What to produce: Transcribe exactly, and only, the lines running from the one that contains "Collapse the Inbound Control Rights section" through the last line of the material. No pictures.

BEGIN Data for review

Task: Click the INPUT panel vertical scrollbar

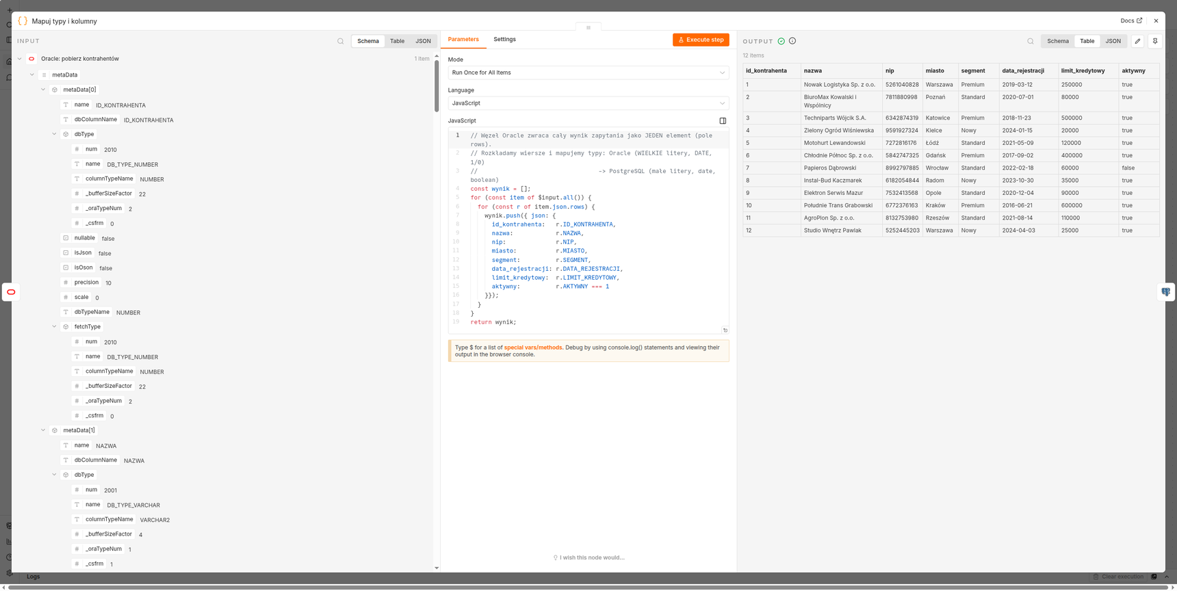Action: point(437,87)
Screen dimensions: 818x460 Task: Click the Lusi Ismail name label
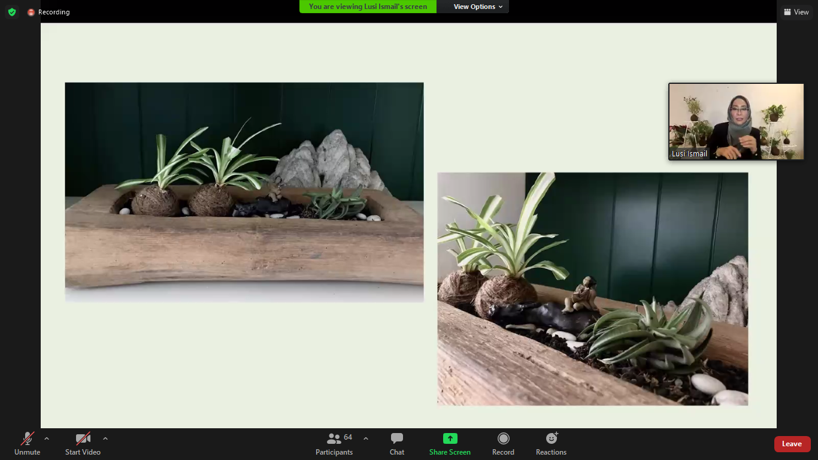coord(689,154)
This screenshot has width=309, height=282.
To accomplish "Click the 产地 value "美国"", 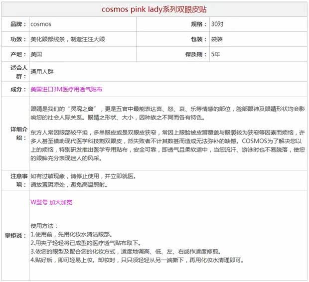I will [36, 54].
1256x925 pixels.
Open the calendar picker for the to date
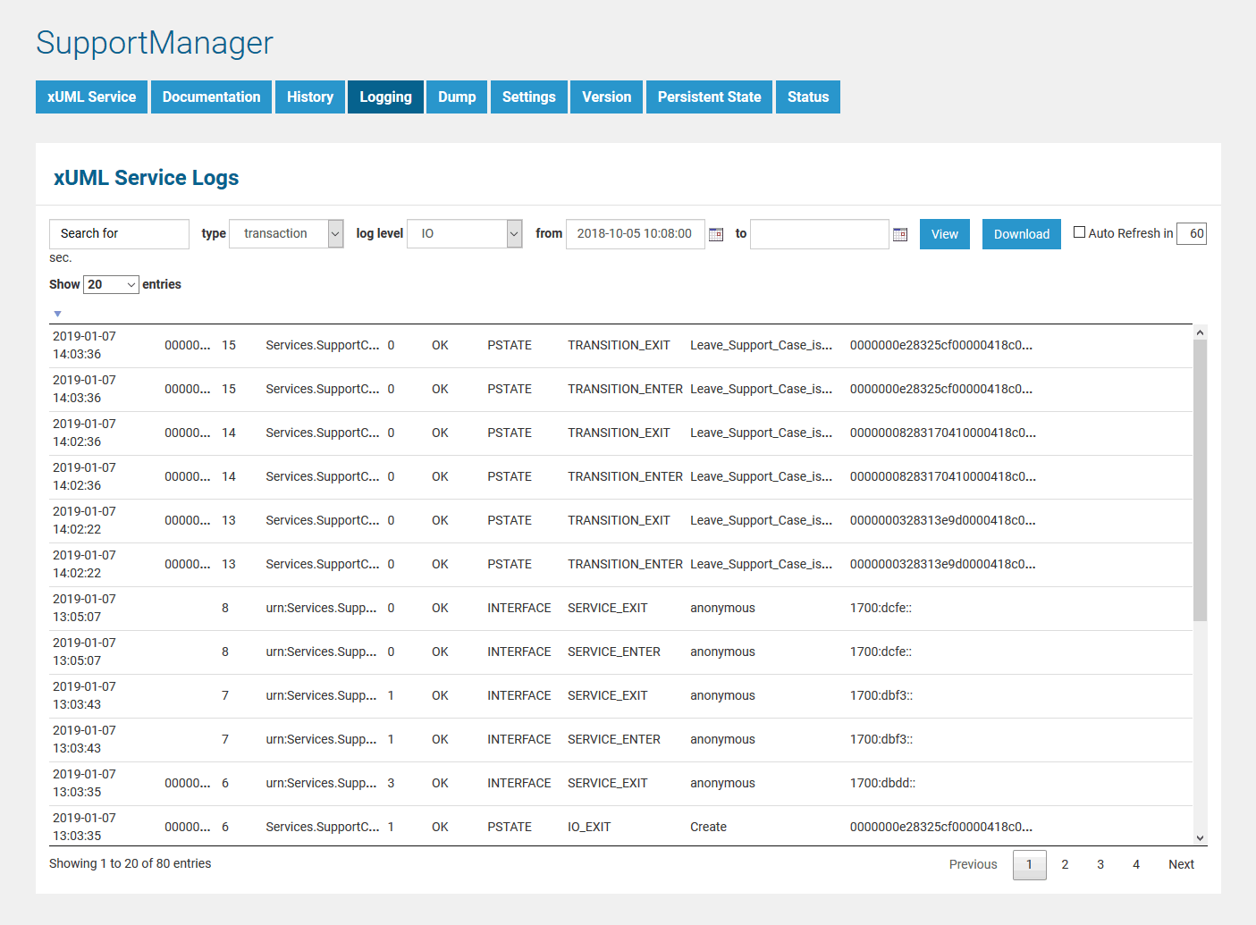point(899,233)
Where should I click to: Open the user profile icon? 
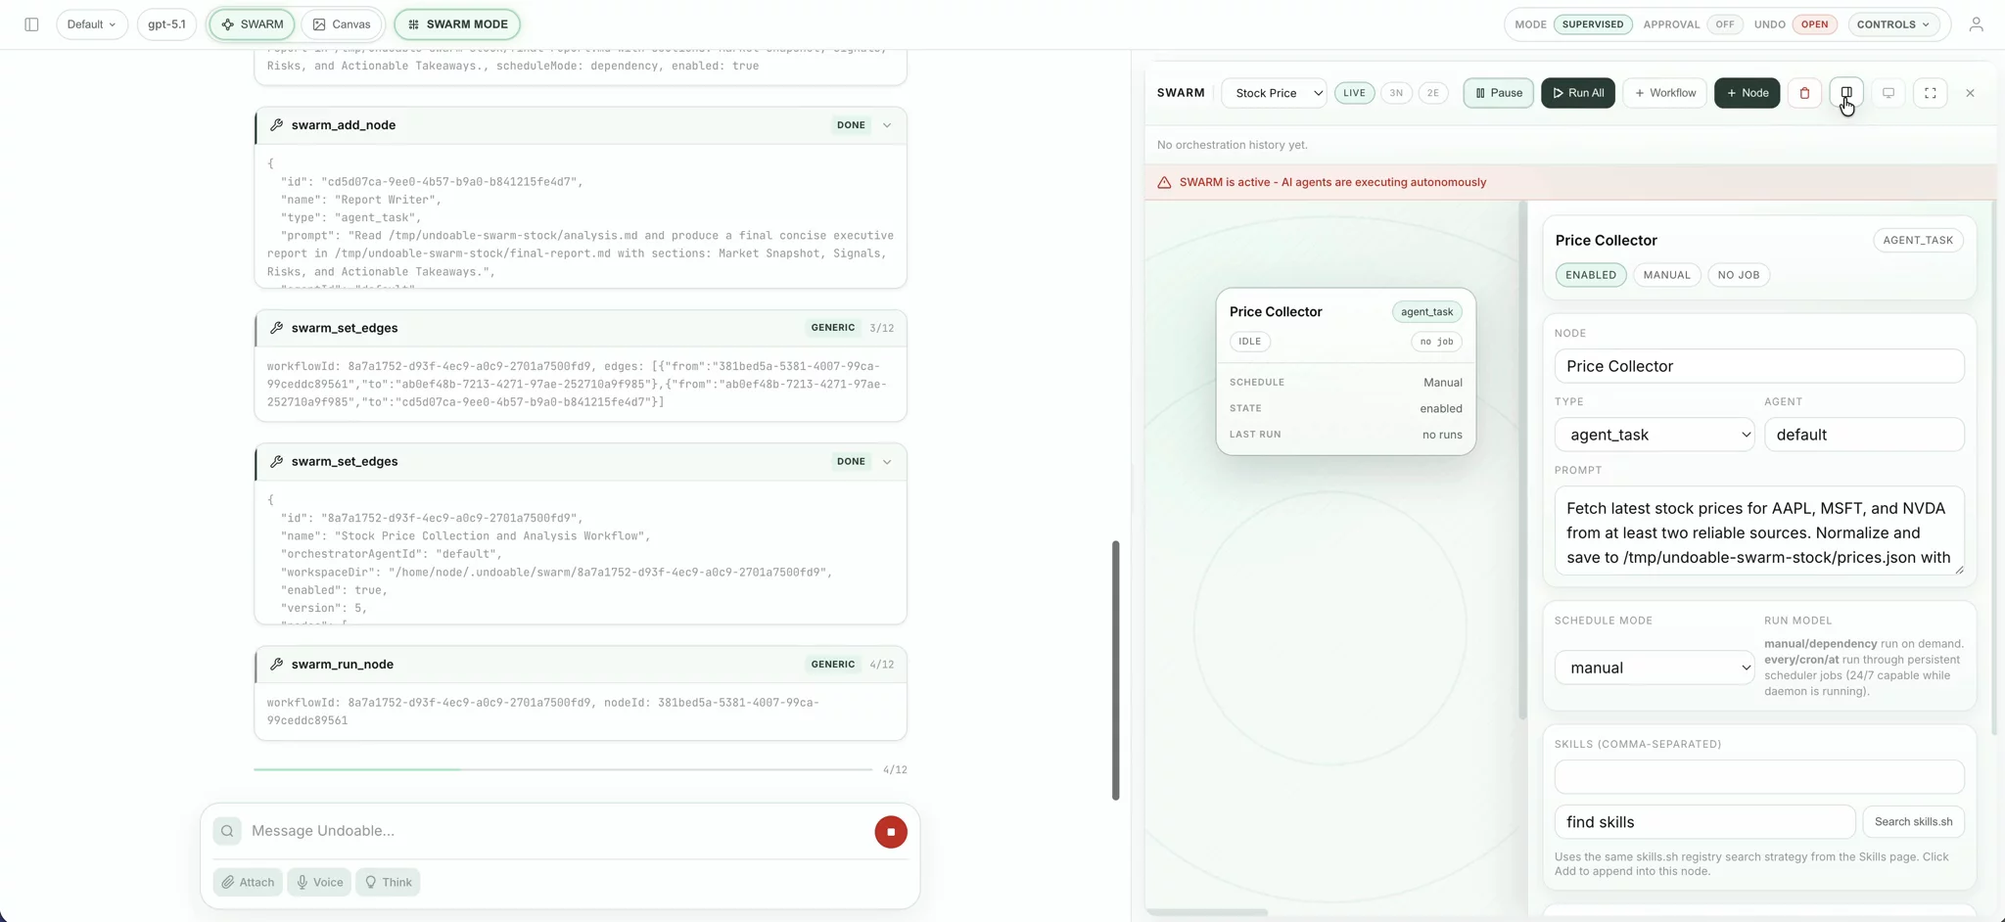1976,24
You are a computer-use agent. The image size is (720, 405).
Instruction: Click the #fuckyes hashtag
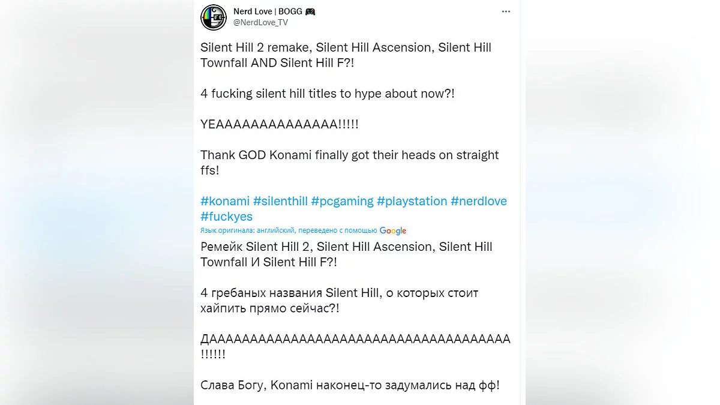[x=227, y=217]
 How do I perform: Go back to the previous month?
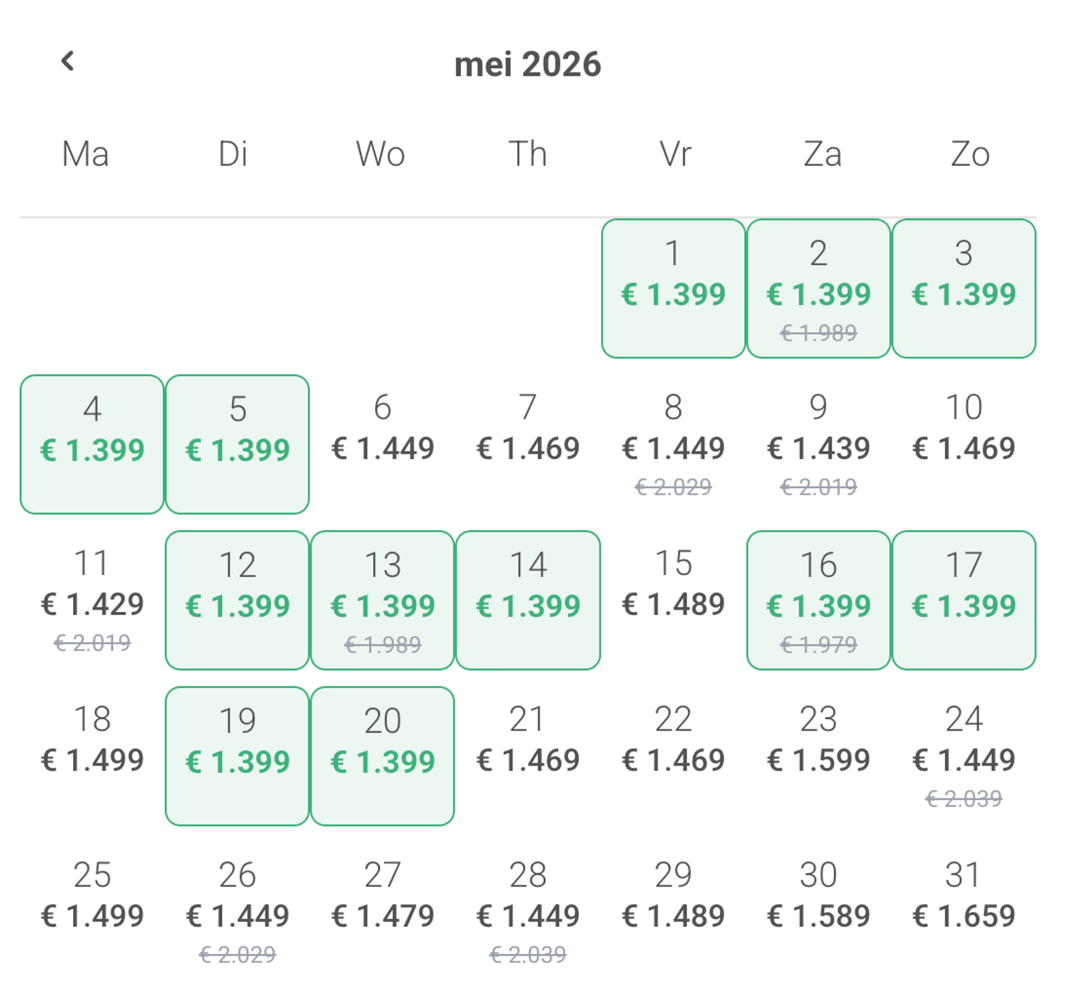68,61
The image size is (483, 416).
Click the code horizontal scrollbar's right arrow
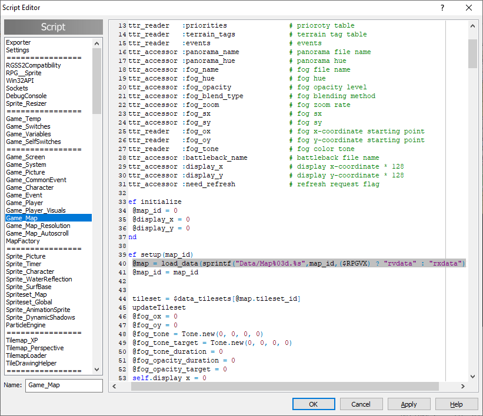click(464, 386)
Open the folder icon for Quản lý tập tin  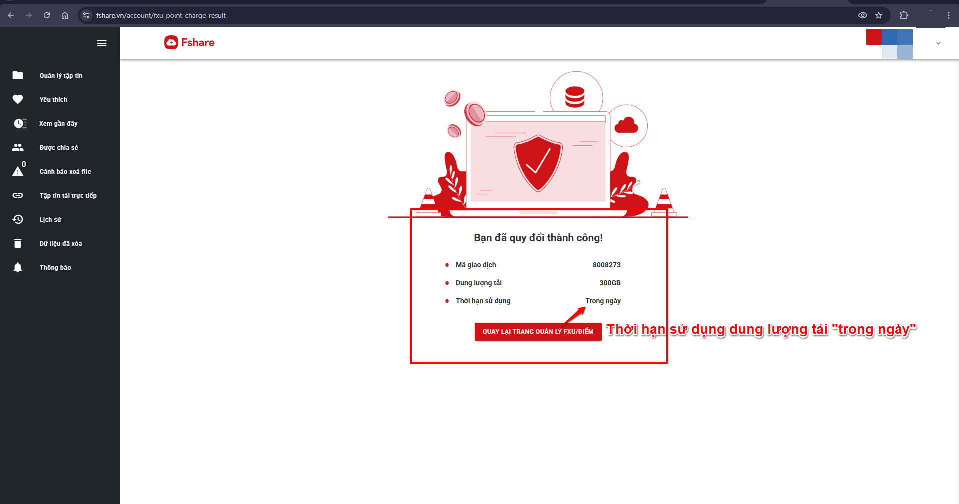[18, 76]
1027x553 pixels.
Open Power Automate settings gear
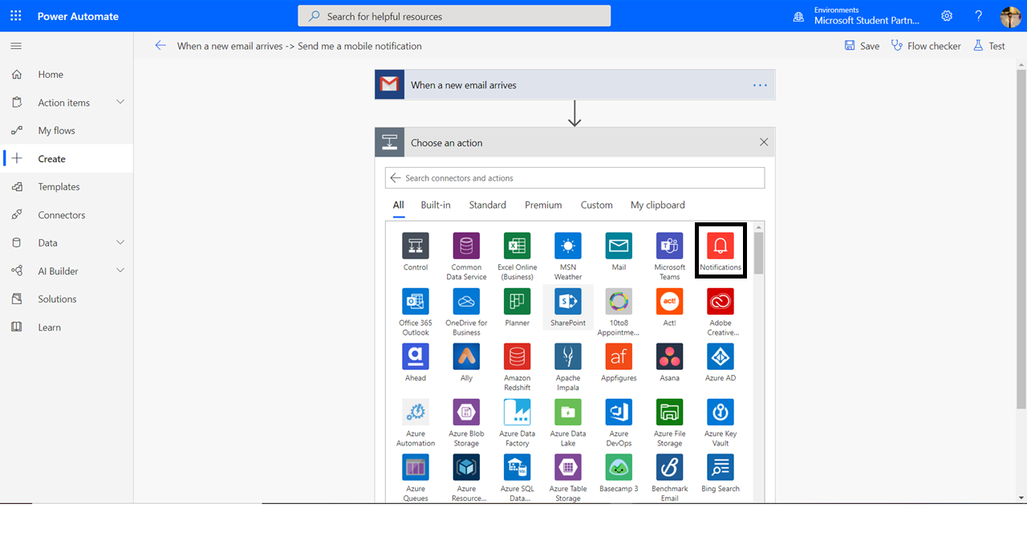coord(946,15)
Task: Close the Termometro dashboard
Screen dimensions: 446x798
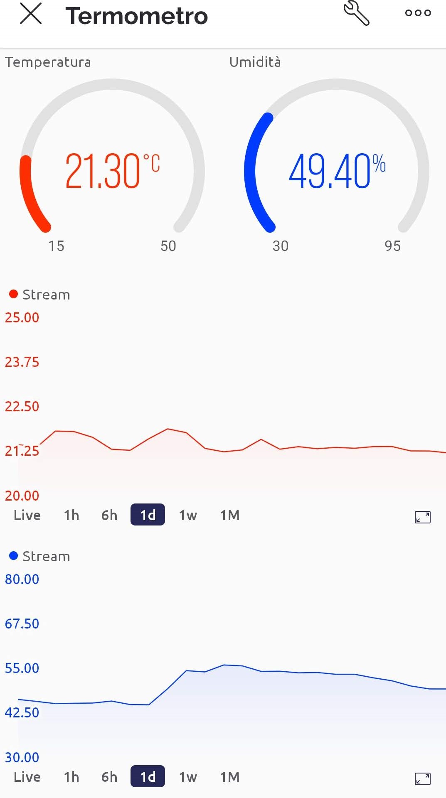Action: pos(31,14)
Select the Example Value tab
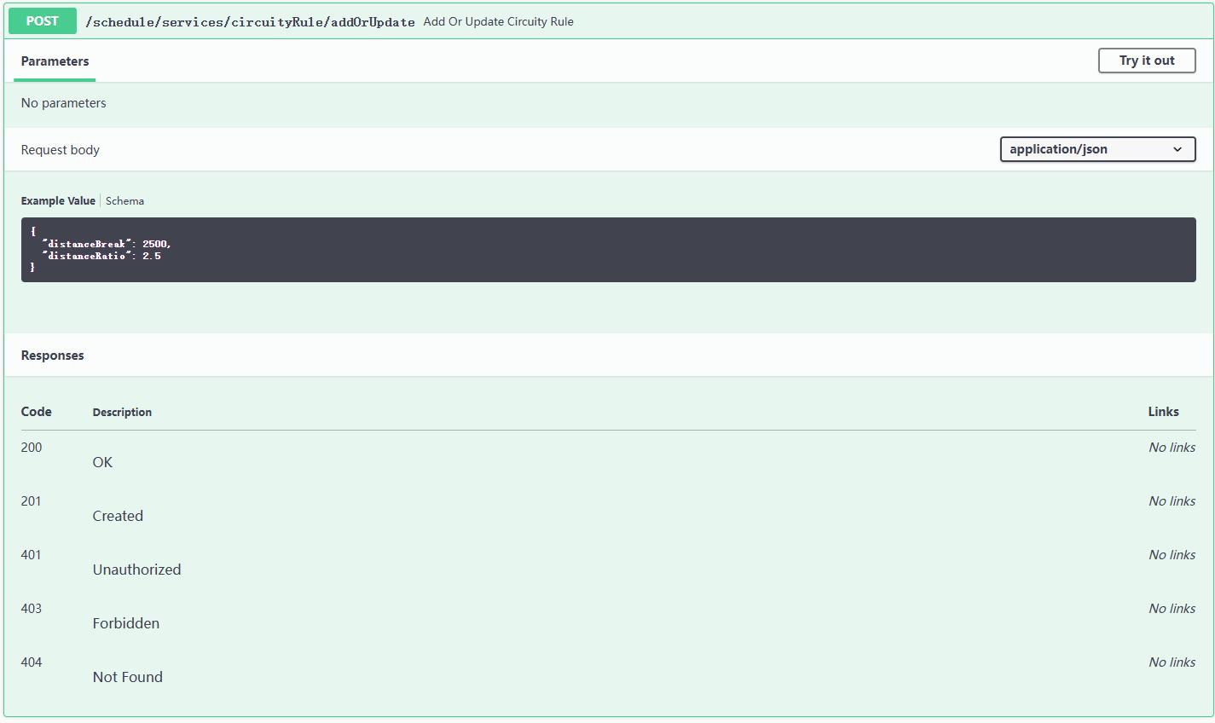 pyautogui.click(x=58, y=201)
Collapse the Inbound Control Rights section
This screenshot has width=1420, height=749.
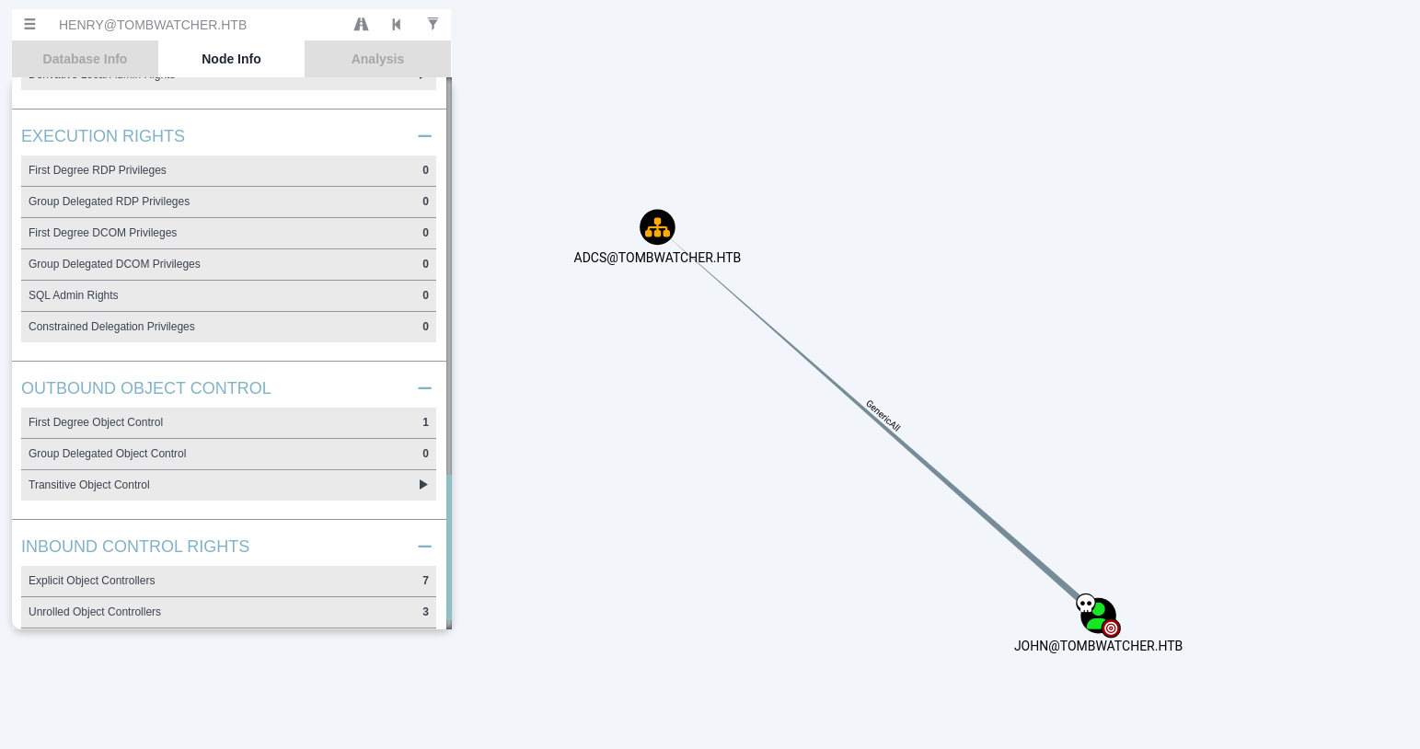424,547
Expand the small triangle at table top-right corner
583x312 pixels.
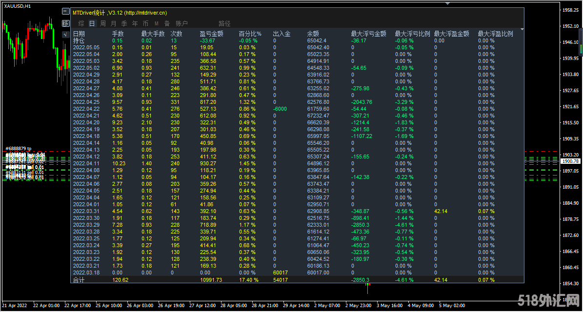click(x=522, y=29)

END Data for review

Task output:
Collapse the Inbound Control Rights section
This screenshot has width=1420, height=749.
424,547
Expand the small triangle at table top-right corner
583x312 pixels.
click(x=522, y=29)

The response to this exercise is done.